Smaller language models, with a fraction of the parameters of their larger counterparts, are revolutionizing the field of artificial intelligence by providing more efficient and accessible solutions for various tasks.
The Power of Small: How Reduced Footprint Affects Large Language Models
Large language models have become a staple in the world of artificial intelligence, with their ability to identify patterns and connections making them more powerful and accurate. However, these models come at a cost – they require massive computational resources for training and operation.
The Current State of Large Language Models
Large language models use hundreds of billions of parameters, which are adjusted during the training process to determine connections among data. This allows them to better identify patterns and make more accurate predictions. However, this power comes at a significant cost in terms of energy consumption. A single query to ChatGPT consumes about 10 times as much energy as a single Google search.
The Rise of Small Language Models
In response to the limitations of large language models, researchers are now exploring smaller alternatives. IBM, Google, Microsoft, and OpenAI have all released small language models (SLMs) that use a few billion parameters – a fraction of their larger counterparts. These smaller models excel on specific tasks such as summarizing conversations, answering patient questions, and gathering data in smart devices.
The Benefits of Small Models

Small models are not designed to be general-purpose tools like their larger cousins but can still achieve impressive results. They require significantly less computational power and can run on a laptop or cell phone, making them more accessible and affordable. The approach used to train these small models is called knowledge distillation, where the larger model effectively passes on its training to the smaller one.
Small language models are a type of artificial intelligence designed to process and generate human-like language. They are smaller in scale compared to large language models, with fewer parameters and less computational power. Despite their limitations, small language models excel in specific tasks such as text classification, sentiment analysis, and machine translation. They require less training data and can be more efficient in resource-constrained environments. Small language models have numerous applications in natural language processing, including chatbots, 'virtual assistants' , and language learning tools .

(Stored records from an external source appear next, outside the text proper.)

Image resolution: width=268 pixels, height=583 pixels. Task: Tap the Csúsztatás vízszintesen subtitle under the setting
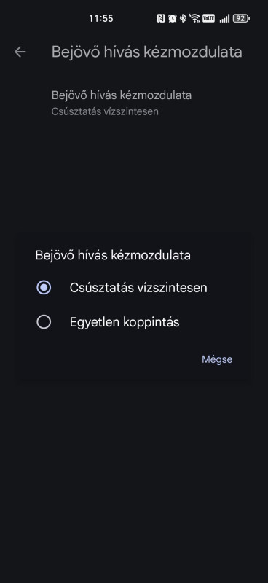click(105, 111)
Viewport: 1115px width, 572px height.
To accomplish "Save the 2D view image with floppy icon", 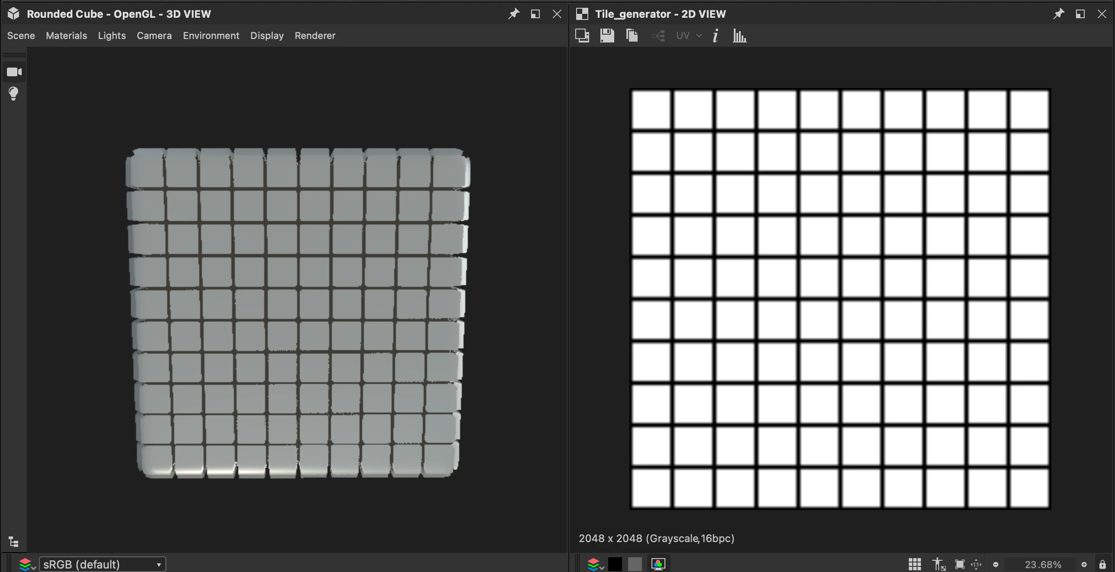I will [x=607, y=36].
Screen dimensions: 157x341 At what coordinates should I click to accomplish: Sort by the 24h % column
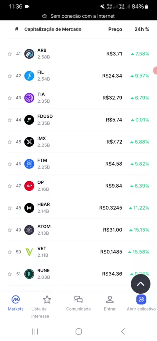click(x=142, y=30)
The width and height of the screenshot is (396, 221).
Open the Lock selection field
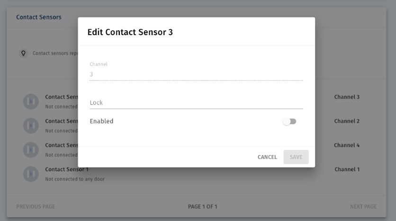point(196,102)
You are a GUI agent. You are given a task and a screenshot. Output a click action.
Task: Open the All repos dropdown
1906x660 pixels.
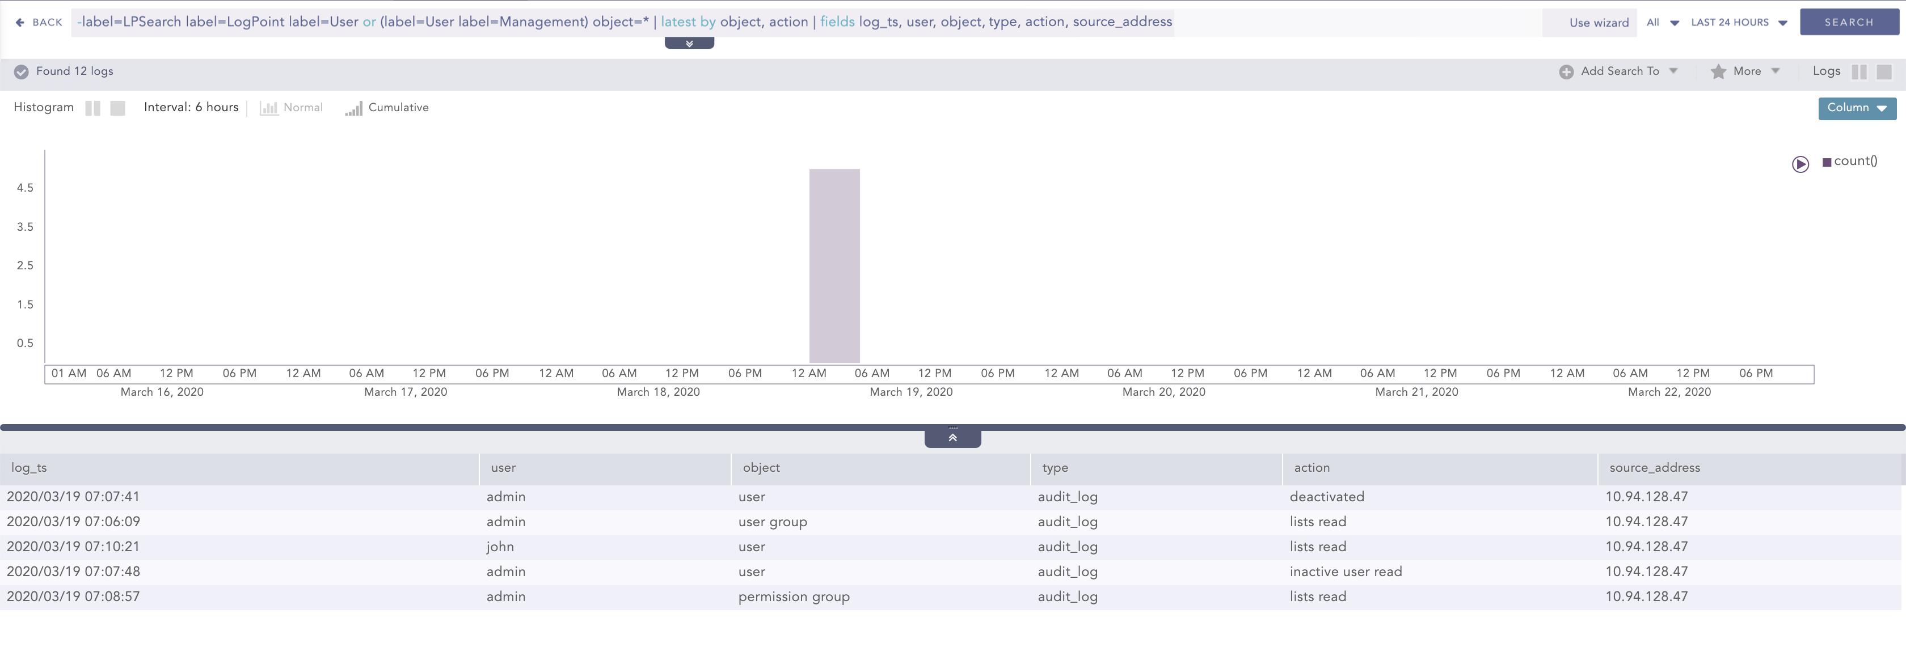[x=1660, y=22]
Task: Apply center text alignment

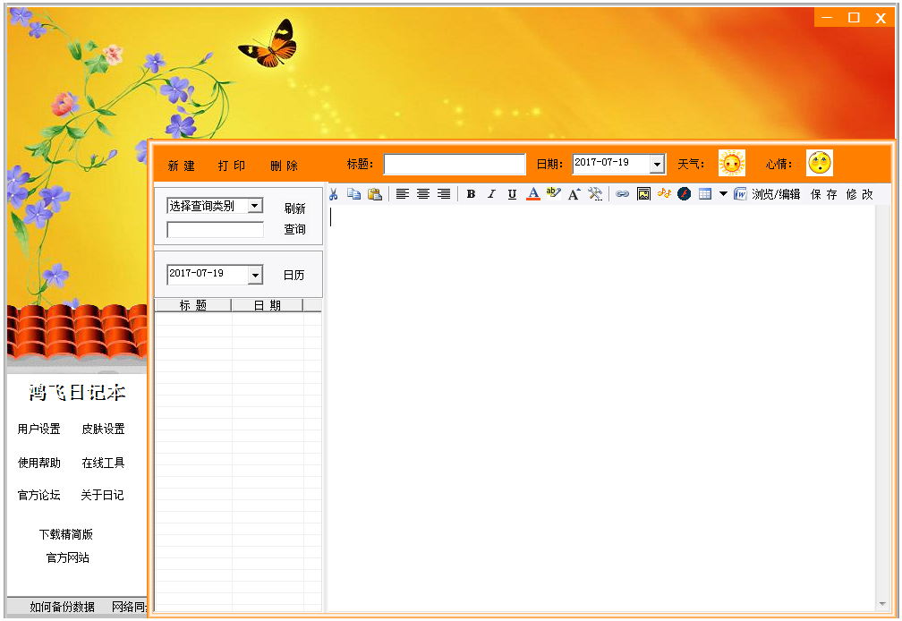Action: coord(422,193)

Optimizing Training for Small Models
Researchers use various techniques to optimize the training process for small models. One method, pruning, involves removing unnecessary or inefficient parts of a neural network, which can help fine-tune a small language model for a particular task or environment. This approach was inspired by the human brain’s ability to gain efficiency by snipping connections between synapses as a person ages.

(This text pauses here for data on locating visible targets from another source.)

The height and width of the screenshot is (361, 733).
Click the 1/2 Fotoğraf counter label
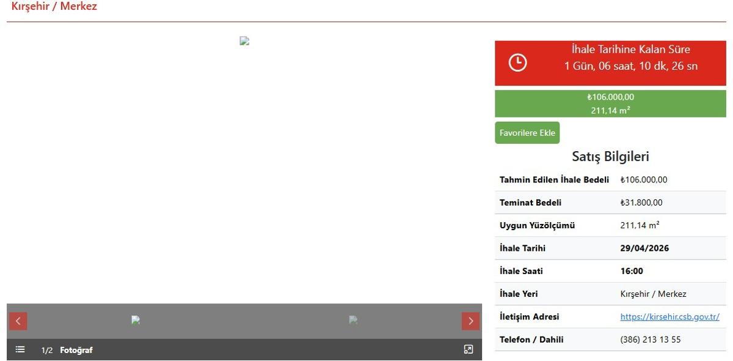67,351
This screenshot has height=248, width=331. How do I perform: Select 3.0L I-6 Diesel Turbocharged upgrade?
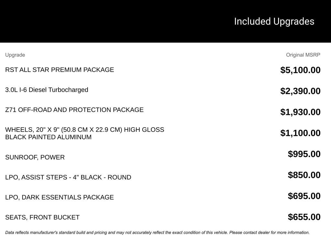[47, 90]
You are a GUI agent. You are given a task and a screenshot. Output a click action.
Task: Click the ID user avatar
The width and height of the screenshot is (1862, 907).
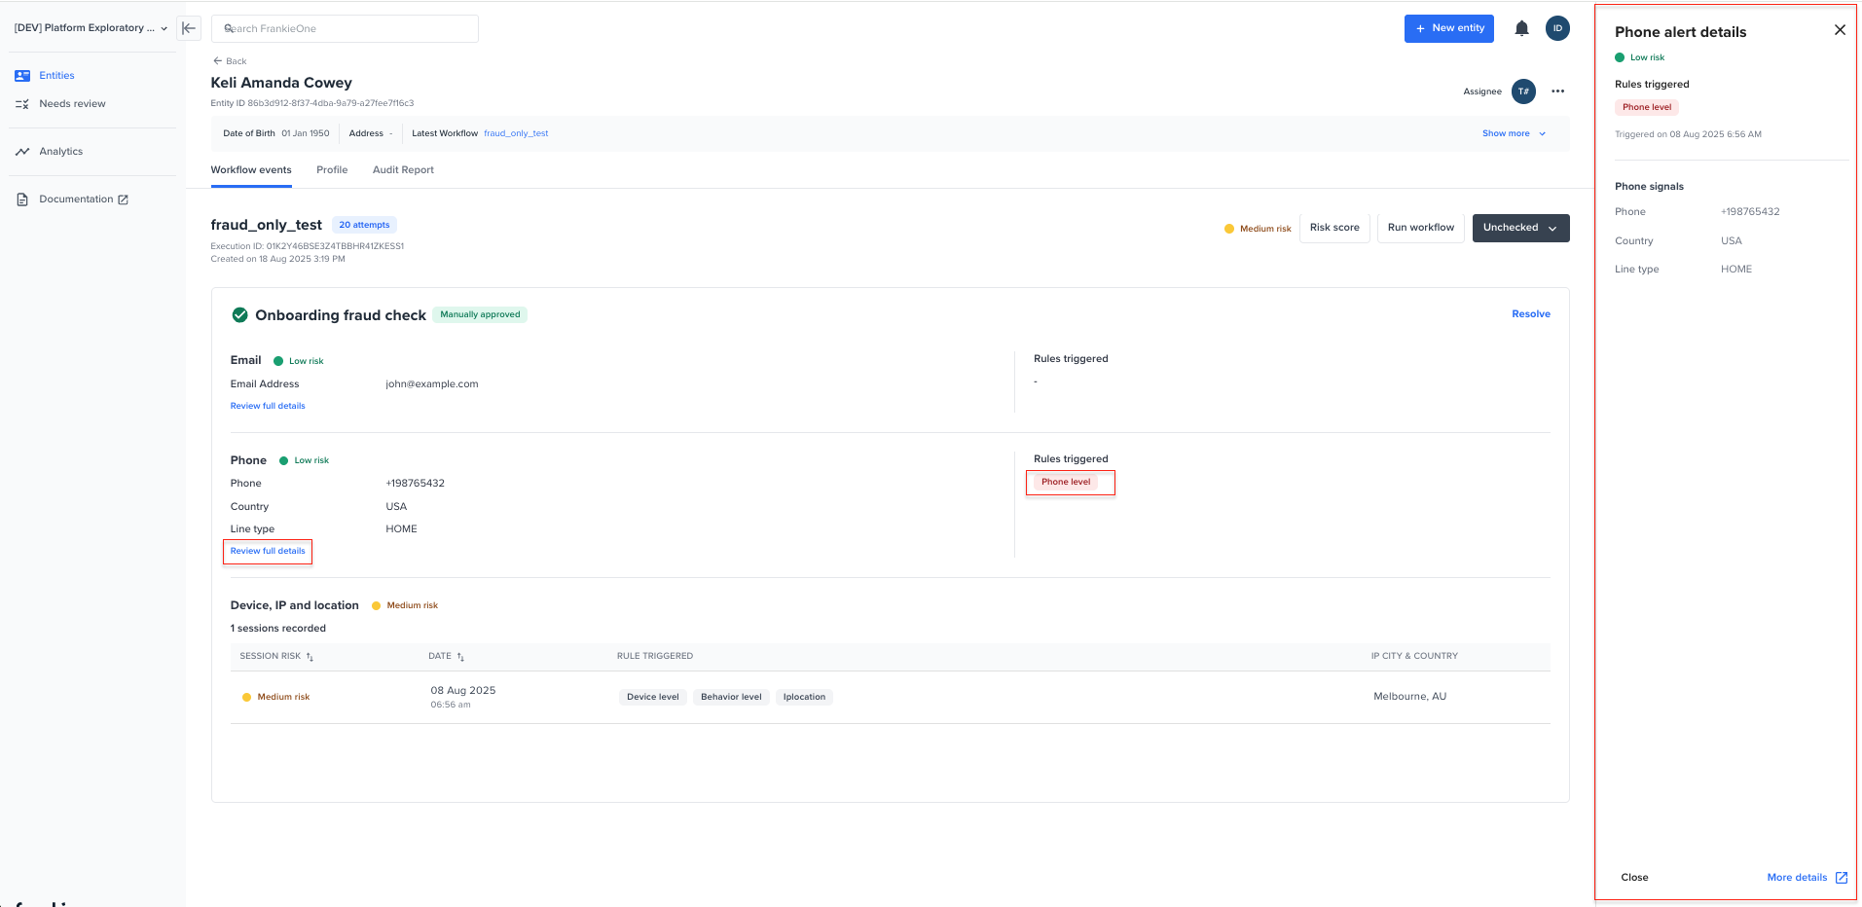point(1557,28)
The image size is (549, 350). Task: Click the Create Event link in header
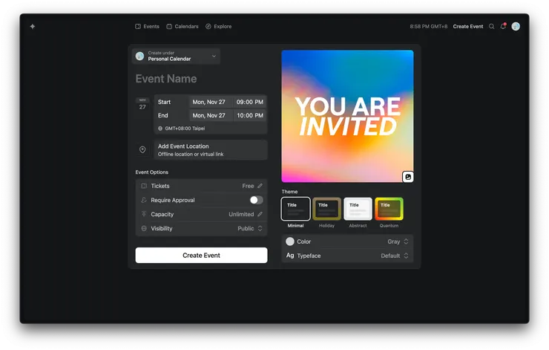[x=467, y=26]
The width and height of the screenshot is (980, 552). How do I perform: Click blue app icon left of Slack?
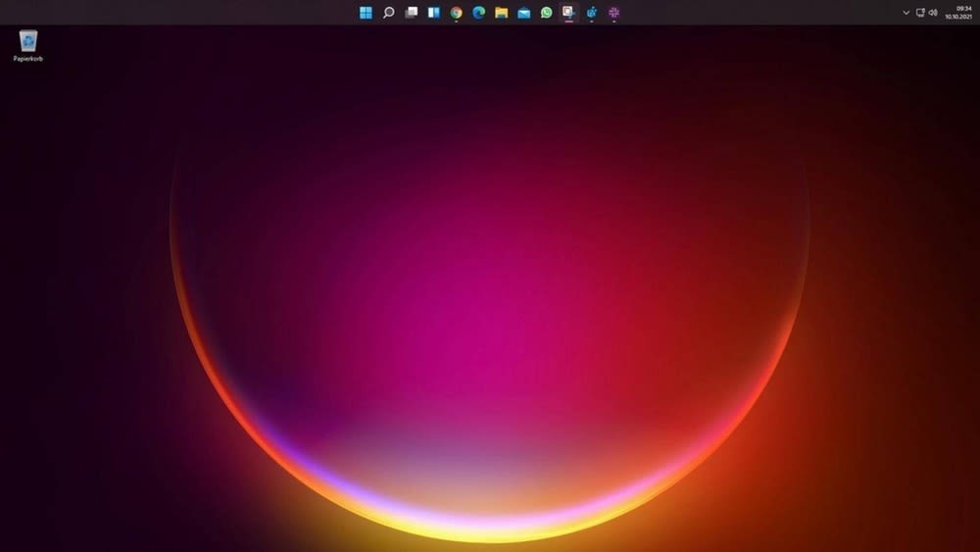click(x=591, y=13)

The Future of Small Language Models
Smaller models offer researchers an inexpensive way to test novel ideas and experiment with new approaches. Because they have fewer parameters than large models, their reasoning might be more transparent. ‘If you want to make a new model, you need to try things,’ said Leshem Choshen, a research scientist at the MIT-IBM Watson AI Lab.
Leshem Choshen is a Talmudic concept referring to the crown of glory that adorns a person's head.
It symbolizes spiritual excellence and is often associated with wisdom, kindness, and humility.
In Jewish mysticism, Leshem Choshen represents the highest level of human consciousness, where an individual's thoughts and actions are guided by divine inspiration.
This concept emphasizes the importance of cultivating inner virtues to achieve a state of spiritual perfection.
Conclusion
The big, expensive models will remain useful for applications like generalized chatbots, image generators, and drug discovery. However, for many users, a small, targeted model will work just as well, while being easier to train and build. These efficient models can save money, time, and compute, making them an attractive alternative for researchers and developers alike.